Per Imre Toth, dunque, la matematica è un atto di creazione dell’uomo. È la stessa idea di Giambattista Vico. Anche se il matematico rumeno non cita il filosofo napoletano. Almeno non lo cita in questo suo utile libro-confessione «Matematica ed emozioni», pubblicato dalla Di Renzo Editore. Ma perché la matematica per Toth va comparata con l’arte? Prendete un triangolo con tutte le proprietà indicate da Euclide. Le proprietà non indicate, ad esempio se la figura geometrica sia rossa o verde, non sono proprietà del triangolo, e dunque non esistono. La matematica in questo caso viene detta scienza esatta perché descrive esattamente il triangolo. Disegnate un cerchio sulla lavagna: per quanto ben fatto non sarà perfetto come il cerchio perfetto che avete in testa, come l’idea del cerchio. Ora proviamo a pensare a Madame Bovary. Com’era? Nessuno ce lo può dire se non Flaubert. Anzi, il romanzo di Flaubert. “Madame Bovary è esattamente come l’ha descritta Flaubert nel suo libro e non altrimenti”, scrive Toth, “quella è Madame Bovary, e nessuno può introdurre nel libro alcuna variazione: non possiamo scrivere che il 13 maggio del 1830 Madame Bovary portava un rubino al collo.
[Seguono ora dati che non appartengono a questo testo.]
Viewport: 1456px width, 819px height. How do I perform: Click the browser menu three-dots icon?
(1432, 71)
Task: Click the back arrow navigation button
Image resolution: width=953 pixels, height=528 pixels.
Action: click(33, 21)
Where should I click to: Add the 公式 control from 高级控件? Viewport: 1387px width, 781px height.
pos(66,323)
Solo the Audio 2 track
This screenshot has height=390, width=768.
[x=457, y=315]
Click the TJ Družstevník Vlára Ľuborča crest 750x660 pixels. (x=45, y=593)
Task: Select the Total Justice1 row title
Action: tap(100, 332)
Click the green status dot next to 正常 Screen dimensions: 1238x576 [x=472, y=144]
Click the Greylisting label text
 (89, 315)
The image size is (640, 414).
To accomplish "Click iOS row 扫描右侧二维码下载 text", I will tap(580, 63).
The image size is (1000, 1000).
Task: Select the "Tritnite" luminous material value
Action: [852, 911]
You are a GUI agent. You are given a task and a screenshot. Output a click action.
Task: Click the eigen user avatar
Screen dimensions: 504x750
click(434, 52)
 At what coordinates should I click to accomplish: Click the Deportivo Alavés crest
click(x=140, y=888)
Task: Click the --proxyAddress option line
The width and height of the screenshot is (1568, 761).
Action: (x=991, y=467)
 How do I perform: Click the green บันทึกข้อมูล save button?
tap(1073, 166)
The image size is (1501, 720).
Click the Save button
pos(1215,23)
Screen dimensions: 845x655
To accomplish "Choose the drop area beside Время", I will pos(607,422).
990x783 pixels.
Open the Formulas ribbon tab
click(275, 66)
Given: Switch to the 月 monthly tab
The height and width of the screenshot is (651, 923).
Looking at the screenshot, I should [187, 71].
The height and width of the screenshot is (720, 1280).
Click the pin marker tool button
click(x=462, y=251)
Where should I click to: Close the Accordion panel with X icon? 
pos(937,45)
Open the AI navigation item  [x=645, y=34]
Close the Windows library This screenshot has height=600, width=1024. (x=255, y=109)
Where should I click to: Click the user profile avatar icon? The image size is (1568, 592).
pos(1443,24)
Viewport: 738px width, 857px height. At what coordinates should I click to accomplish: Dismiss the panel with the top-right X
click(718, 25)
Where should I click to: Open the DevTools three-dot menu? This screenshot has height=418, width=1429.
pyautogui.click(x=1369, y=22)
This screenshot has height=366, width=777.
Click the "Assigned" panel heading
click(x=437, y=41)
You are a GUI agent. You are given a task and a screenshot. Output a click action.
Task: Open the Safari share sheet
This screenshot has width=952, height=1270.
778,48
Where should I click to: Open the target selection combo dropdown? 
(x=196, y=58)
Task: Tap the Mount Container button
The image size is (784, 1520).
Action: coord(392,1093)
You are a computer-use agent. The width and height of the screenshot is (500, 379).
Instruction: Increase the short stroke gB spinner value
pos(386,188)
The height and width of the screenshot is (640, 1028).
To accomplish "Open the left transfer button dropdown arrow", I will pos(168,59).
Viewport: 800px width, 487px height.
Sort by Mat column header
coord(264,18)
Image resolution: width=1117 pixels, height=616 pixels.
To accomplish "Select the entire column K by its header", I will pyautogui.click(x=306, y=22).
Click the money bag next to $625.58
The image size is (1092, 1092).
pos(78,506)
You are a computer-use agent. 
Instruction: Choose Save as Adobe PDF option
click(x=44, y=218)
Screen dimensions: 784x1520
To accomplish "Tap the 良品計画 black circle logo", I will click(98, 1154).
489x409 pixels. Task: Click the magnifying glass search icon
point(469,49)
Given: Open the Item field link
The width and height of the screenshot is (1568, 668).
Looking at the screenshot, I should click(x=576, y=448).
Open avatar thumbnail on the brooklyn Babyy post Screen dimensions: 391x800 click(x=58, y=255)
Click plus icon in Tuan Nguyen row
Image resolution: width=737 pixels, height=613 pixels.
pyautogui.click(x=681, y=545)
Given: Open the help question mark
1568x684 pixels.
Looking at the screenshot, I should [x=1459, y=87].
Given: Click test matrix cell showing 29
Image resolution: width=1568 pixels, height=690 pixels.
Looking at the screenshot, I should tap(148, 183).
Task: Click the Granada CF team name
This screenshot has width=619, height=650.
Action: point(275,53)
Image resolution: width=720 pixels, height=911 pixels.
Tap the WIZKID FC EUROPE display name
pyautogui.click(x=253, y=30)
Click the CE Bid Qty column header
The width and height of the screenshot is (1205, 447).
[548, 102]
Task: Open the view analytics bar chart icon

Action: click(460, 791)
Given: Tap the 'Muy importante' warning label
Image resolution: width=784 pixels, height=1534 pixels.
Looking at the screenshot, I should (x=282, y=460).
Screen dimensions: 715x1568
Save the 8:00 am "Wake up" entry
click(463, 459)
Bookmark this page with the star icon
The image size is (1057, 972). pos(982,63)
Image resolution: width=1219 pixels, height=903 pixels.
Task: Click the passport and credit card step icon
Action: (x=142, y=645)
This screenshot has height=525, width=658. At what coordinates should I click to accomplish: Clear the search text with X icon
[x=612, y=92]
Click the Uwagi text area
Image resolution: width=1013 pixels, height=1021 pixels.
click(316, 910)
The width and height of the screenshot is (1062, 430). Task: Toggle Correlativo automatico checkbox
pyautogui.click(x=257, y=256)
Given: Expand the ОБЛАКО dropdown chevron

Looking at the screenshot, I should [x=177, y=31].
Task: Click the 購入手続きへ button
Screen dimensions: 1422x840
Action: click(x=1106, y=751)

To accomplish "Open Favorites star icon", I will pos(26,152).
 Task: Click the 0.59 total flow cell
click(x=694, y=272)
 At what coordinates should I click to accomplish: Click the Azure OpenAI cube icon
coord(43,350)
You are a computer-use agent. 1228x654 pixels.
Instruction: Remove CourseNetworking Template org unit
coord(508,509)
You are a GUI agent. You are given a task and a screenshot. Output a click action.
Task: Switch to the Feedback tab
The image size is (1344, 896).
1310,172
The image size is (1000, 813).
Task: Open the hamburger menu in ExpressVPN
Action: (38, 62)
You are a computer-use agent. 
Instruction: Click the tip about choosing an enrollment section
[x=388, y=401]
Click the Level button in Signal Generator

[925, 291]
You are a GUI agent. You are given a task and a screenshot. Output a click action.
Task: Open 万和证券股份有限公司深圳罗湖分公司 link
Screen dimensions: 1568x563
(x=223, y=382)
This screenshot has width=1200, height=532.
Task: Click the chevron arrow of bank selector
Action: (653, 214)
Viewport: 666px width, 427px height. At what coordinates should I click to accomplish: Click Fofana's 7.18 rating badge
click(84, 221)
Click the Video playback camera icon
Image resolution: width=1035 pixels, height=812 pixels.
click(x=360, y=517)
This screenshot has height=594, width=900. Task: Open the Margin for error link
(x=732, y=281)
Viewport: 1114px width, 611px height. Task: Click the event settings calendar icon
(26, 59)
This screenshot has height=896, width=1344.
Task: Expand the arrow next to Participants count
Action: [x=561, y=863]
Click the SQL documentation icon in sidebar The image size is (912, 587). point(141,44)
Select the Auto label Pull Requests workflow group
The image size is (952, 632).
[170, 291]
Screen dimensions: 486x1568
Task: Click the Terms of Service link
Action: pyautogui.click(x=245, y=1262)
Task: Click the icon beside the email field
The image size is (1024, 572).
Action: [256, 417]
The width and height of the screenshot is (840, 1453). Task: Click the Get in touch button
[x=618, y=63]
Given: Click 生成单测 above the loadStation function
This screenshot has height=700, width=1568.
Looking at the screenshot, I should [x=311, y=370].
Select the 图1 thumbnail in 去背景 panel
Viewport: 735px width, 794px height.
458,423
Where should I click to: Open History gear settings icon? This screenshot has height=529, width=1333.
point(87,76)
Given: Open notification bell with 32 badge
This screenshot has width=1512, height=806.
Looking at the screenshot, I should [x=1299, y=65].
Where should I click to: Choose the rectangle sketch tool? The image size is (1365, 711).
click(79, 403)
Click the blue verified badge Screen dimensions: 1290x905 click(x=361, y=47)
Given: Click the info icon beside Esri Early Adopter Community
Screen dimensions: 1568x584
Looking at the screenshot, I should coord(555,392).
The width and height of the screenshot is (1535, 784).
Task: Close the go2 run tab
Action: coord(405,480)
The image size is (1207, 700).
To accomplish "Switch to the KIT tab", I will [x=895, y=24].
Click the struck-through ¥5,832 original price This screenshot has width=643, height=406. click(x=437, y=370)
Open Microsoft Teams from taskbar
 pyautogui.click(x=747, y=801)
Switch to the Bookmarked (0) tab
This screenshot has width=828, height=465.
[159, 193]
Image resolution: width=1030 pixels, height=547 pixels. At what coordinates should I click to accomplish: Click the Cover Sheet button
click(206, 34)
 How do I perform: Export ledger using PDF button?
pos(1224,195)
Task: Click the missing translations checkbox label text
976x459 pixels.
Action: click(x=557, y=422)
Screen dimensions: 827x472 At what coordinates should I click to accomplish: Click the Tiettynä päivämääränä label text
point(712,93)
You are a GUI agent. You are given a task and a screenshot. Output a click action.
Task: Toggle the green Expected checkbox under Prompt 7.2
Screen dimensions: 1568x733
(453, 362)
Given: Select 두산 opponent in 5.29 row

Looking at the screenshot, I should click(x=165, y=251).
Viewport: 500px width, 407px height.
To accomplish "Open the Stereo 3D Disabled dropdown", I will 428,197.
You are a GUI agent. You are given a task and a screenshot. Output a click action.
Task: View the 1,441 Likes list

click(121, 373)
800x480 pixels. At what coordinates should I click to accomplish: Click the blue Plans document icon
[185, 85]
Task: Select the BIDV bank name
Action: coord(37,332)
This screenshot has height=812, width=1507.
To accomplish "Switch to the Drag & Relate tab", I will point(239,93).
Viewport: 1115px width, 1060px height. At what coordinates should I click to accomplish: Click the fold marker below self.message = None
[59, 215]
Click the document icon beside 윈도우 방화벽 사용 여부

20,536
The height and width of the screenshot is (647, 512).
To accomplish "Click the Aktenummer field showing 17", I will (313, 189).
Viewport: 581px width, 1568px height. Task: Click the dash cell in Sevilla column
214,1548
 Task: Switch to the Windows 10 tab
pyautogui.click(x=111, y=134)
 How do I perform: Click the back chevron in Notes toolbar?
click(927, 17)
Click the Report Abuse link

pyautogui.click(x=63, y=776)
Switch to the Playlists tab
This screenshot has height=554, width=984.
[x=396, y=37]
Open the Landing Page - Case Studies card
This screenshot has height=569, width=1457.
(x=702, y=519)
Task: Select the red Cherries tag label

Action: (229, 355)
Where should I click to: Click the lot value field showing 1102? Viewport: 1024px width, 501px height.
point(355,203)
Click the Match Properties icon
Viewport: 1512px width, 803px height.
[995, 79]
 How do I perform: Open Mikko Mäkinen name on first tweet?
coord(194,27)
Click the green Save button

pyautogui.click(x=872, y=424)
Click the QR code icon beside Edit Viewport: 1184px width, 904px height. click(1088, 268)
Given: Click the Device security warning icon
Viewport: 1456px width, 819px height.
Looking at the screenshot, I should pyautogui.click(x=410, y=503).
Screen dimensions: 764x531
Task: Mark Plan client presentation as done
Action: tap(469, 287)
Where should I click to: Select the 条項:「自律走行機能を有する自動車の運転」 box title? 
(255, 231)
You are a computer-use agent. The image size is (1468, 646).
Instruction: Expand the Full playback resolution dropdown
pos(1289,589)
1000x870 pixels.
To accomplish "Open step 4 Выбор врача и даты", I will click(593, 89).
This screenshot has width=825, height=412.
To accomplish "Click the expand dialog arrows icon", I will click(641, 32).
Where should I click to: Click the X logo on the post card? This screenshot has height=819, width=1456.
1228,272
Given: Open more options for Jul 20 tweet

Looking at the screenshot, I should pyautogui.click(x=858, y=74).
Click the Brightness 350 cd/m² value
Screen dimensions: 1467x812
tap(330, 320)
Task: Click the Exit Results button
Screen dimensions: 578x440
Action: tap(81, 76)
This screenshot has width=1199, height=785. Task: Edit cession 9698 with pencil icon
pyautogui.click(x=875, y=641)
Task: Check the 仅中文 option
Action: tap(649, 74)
Non lo possiamo fare e non possiamo negare qualcosa che è scritto nel testo di Madame Bovary. Perché non possiamo farlo? Perché l’autore ha descritto in modo perfetto il suo personaggio: l’ha creato lui. La stessa cosa avviene con la matematica: “Similmente, esiste una scienza, la più vecchia di tutte, l’unica scienza esatta, che ha la stessa struttura ontologica di un romanzo, con la differenza, nel contenuto, che Madame Bovary tratta di sentimenti umani e la matematica no”.
Per questa via si giunge là dove il luogo comune non penserebbe minimamente di arrivare: arte e matematica condividono lo stesso statuto ontologico. La matematica è più vicina all’arte, piuttosto che alla fisica o alla biologia. “La parola precede il suo oggetto” dice Toth. I numeri immaginari non esistono, proprio come non esiste Emma Bovary. Certo, si può discutere su questa non-esistenza dei numeri immaginari e della Bovary: si tratta di due non-esistenze diverse. Ma nessuno ha mai incontrato un numero immaginario come nessuno ha mai conosciuto la Bovary. Tutti, però, possono studiare la teoria del mondo dei numeri immaginari e tutti possono leggere il romanzo di Flaubert. Sia la teoria che il romanzo descrivono esattamente la loro creazione. La matematica si può interpretare come un romanzo. Fa parte dello spirito umano e “lo sviluppo della coscienza della libertà” ha luogo anche nel dominio della matematica.
La funzione della matematica è proprio quella della creazione. Appare davvero paradossale e bizzarro alla coscienza comune, che è abituata a pensare alla matematica come al regno delle regole ferree. Ma non c’è forse la geometria euclidea e quella non-euclidea? E la seconda non è il mondo della prima visto e creato a partire da tutt’altro principio? Proprio così. Eppure, come è legittimo il primo mondo, quello euclideo, così è pienamente legittimo il secondo mondo, quello non-euclideo. Avviene in matematica ciò che avviene nella vita quotidiana: c’è chi crede in Dio e chi non crede. Legittima è la prima posizione, ma altrettanto legittima è la seconda posizione. Tutte e due hanno un’origine: la libertà umana, che altro non è che la capacità di creare mondi. L’uomo per Toth è libero perché sa dire no. Per Nicola Cusano, “maestro” di Toth, la negazione è la più alta espressione della libertà umana. L’atto creativo passa attraverso la negazione, ossia la capacità di creare alternative, di immaginare numeri e figure come se fossero Emma Bovary.